# Directions for this task
Copy out exactly the lines from the one containing "The width and" to the last line of the records below, both included, and leave out any pictures.
Segment Start: Data supplied
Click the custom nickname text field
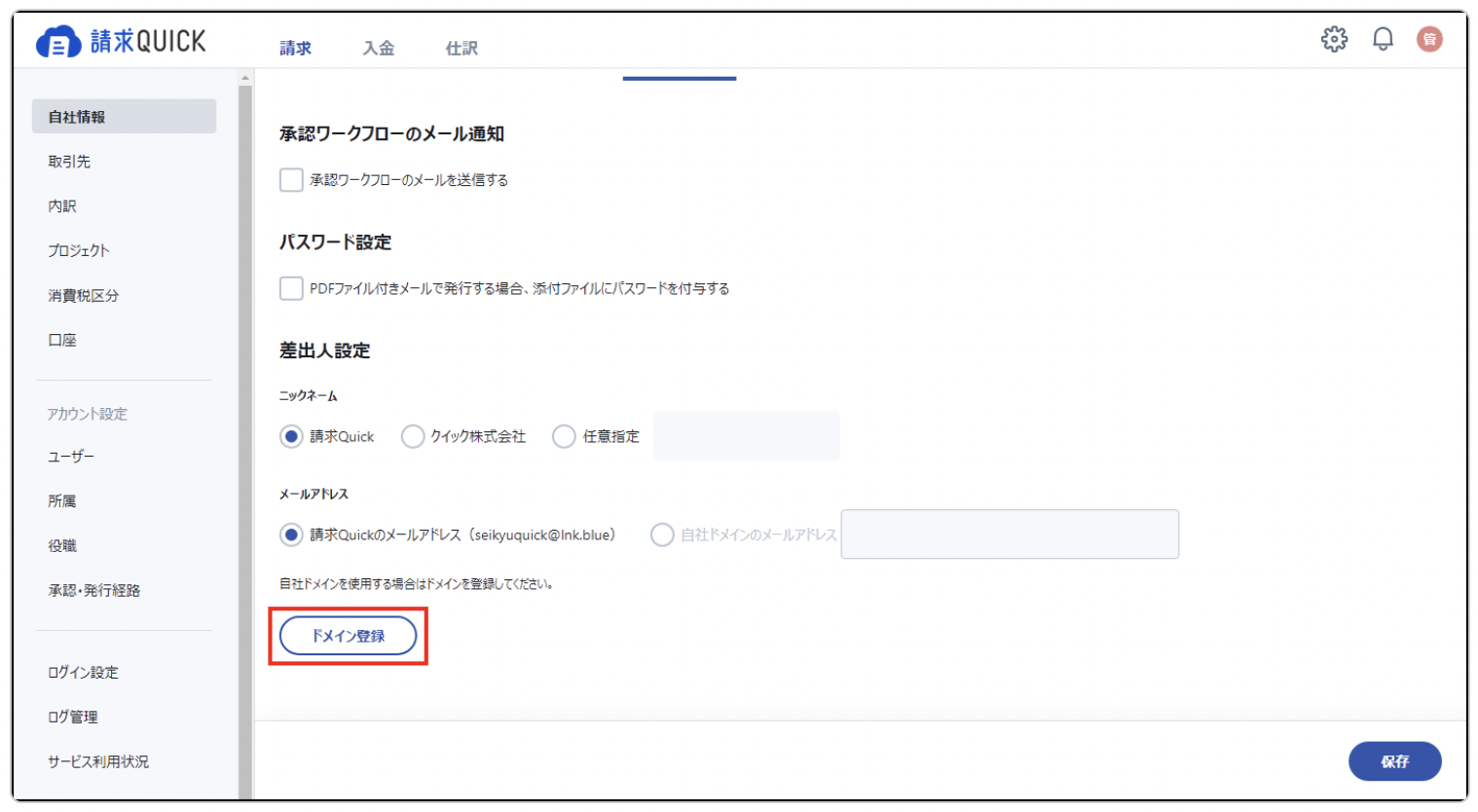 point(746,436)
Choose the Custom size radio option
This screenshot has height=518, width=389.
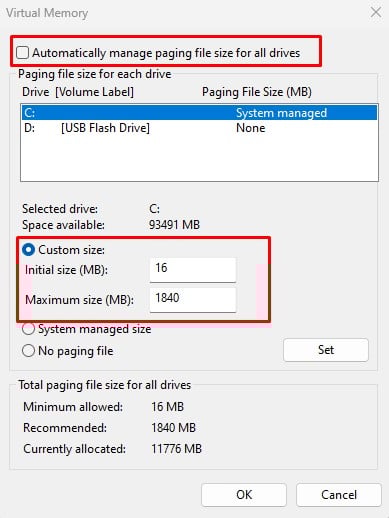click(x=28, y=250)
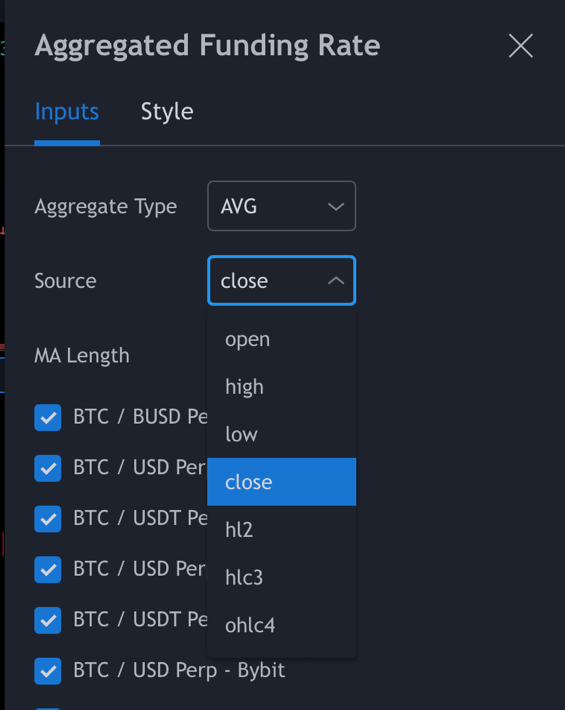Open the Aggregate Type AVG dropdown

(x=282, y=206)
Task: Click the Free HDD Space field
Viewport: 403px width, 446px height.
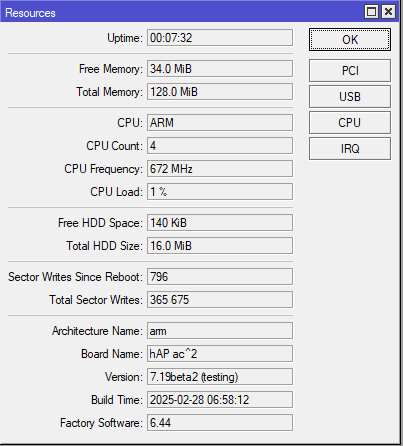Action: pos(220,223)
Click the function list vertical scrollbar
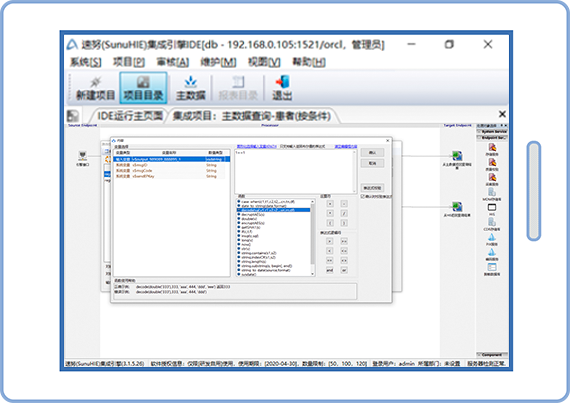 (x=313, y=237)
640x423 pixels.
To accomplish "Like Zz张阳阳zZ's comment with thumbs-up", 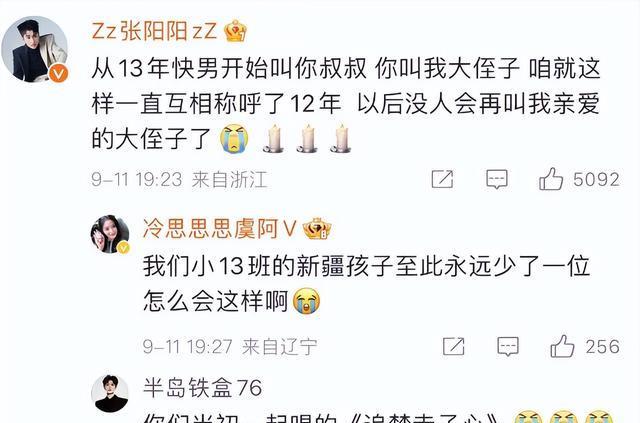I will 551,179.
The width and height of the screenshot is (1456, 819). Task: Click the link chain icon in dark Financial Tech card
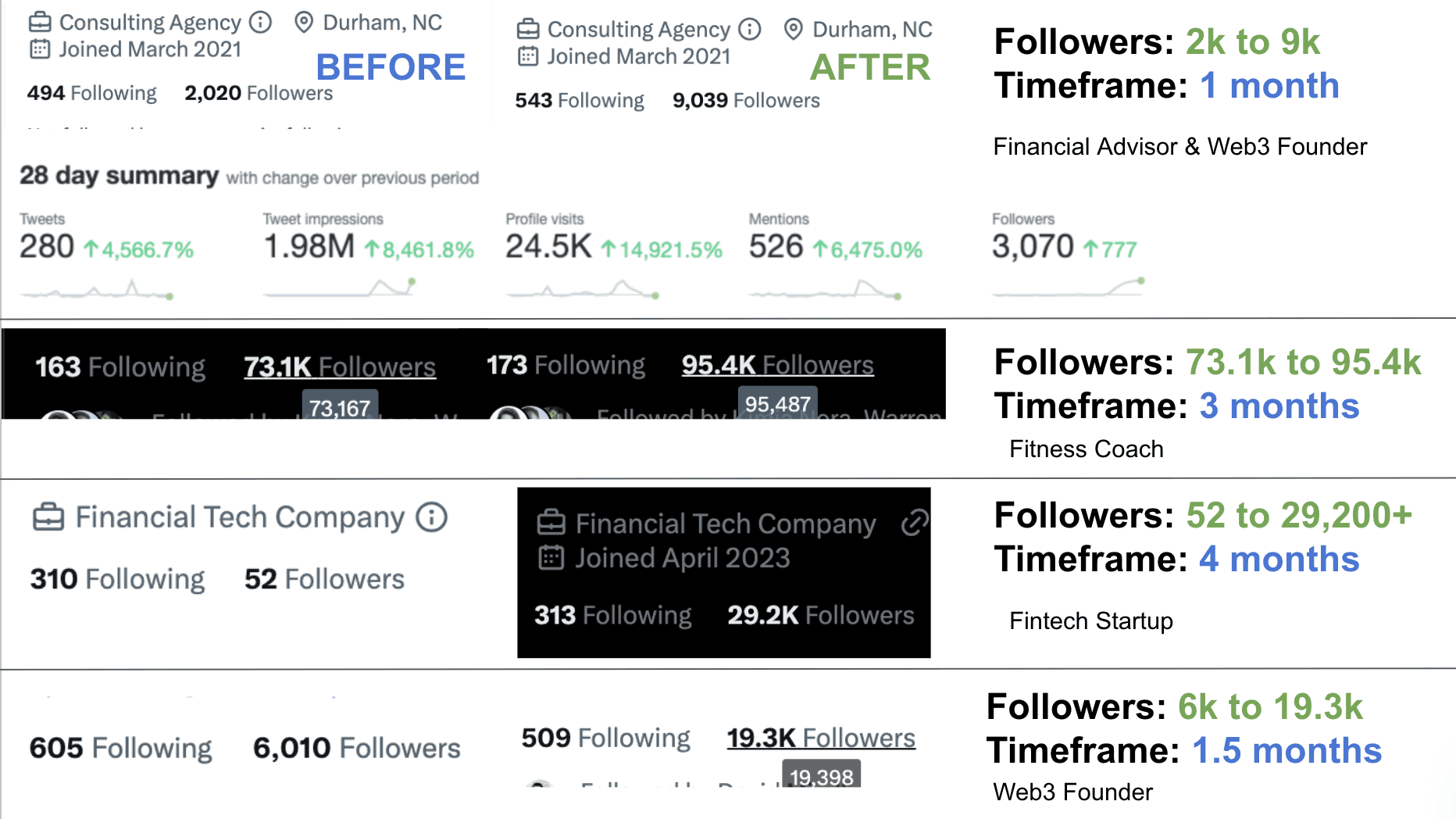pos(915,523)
Segment End: Data supplied
# Solved exercise
The width and height of the screenshot is (1456, 819). Task: Click the link chain icon in dark Financial Tech card
pos(915,523)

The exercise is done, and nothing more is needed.